The FNH is a benign hepatic tumor that usually affects middle aged women. It rarely occurs among the pediatric population [3,5,6]. In the literature, there have been reported about 200 cases of children aged between 7 and 14 years [7]. The etiology is unclear, many theories discussed aberrant vascularization by anomalous artery, reactive hyperplasia after hepatic injury or aberrant increased blood flow [7]. The risk factors include history of malignancy diseases (Wilms’ tumors, neuroblastoma...), liver diseases (biliary atresia, Alagille syndrome….), chemotherapy, radiotherapy, congenital or surgical portosystemic shunts and vascular malformations [2,4,7-9]. The FNH is occasionally multifocal; it’s often occurs in the left hepatic lobe [1]. The histological composition of FNH include a normal hepatocytes proliferation, bile ducts and kupffer cells separated by septas, these ones are originating from a central fibrous scar rich on blood vessels [3,9].

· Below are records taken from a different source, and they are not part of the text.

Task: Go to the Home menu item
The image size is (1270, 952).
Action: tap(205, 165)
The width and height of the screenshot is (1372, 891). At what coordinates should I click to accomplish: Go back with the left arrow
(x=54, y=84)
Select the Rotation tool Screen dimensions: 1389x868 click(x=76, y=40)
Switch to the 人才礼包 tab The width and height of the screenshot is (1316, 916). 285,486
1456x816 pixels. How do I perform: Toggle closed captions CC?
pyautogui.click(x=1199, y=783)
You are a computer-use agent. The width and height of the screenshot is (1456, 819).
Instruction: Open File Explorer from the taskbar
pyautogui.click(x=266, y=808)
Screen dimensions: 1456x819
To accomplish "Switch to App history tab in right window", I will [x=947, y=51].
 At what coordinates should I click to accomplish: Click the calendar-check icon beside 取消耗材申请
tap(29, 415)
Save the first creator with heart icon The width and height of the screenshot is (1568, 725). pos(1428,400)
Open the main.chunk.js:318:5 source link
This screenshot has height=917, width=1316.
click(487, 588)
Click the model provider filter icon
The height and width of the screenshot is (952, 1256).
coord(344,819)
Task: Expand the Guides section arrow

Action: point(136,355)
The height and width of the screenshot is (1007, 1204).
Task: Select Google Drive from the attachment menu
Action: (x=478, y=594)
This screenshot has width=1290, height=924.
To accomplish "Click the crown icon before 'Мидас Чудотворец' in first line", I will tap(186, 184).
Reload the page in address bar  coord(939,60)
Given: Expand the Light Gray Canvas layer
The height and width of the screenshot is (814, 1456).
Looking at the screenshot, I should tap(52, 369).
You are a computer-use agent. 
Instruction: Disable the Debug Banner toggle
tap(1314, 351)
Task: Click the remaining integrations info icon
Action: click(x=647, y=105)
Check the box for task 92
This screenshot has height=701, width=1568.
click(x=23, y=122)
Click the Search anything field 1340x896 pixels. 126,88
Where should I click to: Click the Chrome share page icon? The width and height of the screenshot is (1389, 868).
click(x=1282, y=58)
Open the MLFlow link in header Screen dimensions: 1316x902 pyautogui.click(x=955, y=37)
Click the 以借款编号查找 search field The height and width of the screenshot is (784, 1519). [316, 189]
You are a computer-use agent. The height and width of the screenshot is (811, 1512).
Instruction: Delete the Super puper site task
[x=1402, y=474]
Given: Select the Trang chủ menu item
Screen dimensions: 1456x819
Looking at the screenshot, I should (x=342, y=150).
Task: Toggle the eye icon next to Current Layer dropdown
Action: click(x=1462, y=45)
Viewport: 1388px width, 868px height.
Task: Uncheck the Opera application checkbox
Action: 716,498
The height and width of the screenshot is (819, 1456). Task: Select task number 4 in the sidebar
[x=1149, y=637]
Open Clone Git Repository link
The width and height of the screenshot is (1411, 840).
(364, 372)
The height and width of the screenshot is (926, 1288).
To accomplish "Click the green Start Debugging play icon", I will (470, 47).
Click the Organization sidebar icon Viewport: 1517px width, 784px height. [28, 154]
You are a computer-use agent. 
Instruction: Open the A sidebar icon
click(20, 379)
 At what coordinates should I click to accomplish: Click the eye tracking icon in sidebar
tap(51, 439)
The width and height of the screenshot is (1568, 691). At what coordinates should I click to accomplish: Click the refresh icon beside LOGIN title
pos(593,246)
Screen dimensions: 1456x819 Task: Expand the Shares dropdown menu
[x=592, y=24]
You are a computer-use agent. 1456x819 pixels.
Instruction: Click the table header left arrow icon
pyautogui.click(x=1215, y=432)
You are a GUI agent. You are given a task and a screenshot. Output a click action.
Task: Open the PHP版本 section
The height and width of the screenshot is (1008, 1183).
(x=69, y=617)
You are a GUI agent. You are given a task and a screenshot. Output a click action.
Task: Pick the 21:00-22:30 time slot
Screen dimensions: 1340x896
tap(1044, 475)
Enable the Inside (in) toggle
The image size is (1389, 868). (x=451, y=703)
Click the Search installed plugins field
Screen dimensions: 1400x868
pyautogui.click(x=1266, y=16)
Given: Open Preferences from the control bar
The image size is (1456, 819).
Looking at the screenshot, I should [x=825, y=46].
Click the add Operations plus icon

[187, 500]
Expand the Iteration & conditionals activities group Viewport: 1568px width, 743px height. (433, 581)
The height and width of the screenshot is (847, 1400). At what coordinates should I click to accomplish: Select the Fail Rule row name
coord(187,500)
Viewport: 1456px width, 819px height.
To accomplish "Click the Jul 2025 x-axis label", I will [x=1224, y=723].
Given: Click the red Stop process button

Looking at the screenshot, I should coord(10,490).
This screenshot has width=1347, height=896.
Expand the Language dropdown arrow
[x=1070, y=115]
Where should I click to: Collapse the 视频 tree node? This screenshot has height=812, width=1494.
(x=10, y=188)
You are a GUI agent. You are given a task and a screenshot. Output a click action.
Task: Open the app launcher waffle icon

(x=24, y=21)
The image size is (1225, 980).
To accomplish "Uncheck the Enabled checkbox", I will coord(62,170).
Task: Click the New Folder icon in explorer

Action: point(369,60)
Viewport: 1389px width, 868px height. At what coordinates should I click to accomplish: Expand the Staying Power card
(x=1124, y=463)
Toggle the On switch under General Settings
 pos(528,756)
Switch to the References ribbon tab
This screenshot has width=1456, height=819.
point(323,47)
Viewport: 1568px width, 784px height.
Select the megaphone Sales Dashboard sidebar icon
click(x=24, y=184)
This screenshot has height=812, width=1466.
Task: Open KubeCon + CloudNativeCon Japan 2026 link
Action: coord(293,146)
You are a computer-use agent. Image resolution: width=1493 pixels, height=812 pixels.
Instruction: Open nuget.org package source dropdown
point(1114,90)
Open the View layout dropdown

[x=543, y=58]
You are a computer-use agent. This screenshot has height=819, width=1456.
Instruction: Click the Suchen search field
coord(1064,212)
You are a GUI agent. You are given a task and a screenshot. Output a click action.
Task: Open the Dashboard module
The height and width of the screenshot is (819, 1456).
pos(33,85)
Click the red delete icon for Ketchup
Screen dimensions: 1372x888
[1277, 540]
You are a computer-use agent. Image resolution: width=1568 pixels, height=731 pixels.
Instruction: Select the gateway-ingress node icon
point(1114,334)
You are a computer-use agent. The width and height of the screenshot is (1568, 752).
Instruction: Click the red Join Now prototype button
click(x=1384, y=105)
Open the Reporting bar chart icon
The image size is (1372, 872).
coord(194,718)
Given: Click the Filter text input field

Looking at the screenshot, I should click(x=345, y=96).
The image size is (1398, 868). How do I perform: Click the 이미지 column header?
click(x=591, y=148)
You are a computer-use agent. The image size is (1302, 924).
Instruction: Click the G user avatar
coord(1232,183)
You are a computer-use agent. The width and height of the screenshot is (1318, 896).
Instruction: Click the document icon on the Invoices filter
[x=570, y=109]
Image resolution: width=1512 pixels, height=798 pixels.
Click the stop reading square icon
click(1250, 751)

Most of the patients are asymptomatic at the diagnosis. The mass is incidentally detected on imaging for other clinical condition check-ups [1,4]. During the physical examination, the patient usually has a right upper abdominal mass. Sometimes, an abdominal pain may be present as well [1,10]. The liver function tests and the levels of AFP are normal in the majority of cases [6,10]; however, few patients with increased AFP are reported in the literature [2]. In our case, it was a fortuitous discovery; the patient has only a palpable mass.

The abdominal ultrasound plays a prominent role in the diagnosis of FNH. It typically appears as a well-circumscribed homogeneous mass, mostly isoechoic to the adjacent liver and the typical central scar is slightly hyperechoic but not always visualized (20% of cases) [1,2,9]. On the CT scan, the lesion characteristics are more specific; before the intravenous contrast injection, the FNH is usually looks focal homogenous and iso or slightly hypodense compared to the normal liver tissue, a central hypodense scar can be observed as well. After contrast administration, rapid uniform enhancement is seen in the arterial phase more than the liver tissue with the hypodense stellate scar in some cases. The mass become iso attenuating to the liver in the portal venous and delayed phases. The central scar is only seen in 50 to 70% of the cases, it typically shows late enhancement [1,9]. The MRI demonstrates a slightly hypointense mass to normal parenchyma in T1 weighted images. A mildly hyperintense lesion with a scar is seen in T2 weighted sequences. Dynamic contrast enhanced sequences shows an intense centrifugal enhancement on the arterial phase with retention contrast on delayed images, and a late scar enhancement (46,8% of cases) [2,3,9,11]. A biopsy is recommended when the patient have an atypical imaging features [1,3,10,11].

Recently, the management guidelines for FNH in pediatric population has evolved. Zarfati et al [4] proposed watchful waiting with serial checks in the absence of major symptoms or compression of the adjacent structures. The regular checkups are based on physical examination, AFP and liver function tests, abdominal ultrasound and/or MRI every 6 months for 2-4 years then reduced to once per 12 months [7]. During this period, if the patient presents major symptoms or complications, a radiological and surgical evaluation must be performed. The surgical treatment is indicated for symptomatic or complicated cases and for diagnostic doubt. Isolated growth in the size of the lesion should not be considered as an indication for surgery [1,3,4,9,10,12]. Moreover, a successful trans-arterial embolization of FNH in pediatric population have been reported, as aminimally invasive approach especially for hypervascular lesions [3]. In our situation, we indicated surgical excision because of the tumor’s increasing size and the parent’s insistence to remove the mass. Thus far, no histologic malignant transformations in FNH have been reported [1,3,10]; the progressive growth of the tumor can cause venous compression and mass effect on the adjacent structures [4,8].

Conclusion

The rarity of FNH in the pediatric population makes the management a challenge. It’s based at first on confident diagnosis. This one is difficult due to clinical and imaging similarities with differential diagnoses, such as fibrolamellar hepatocellular carcinoma and other malignancies.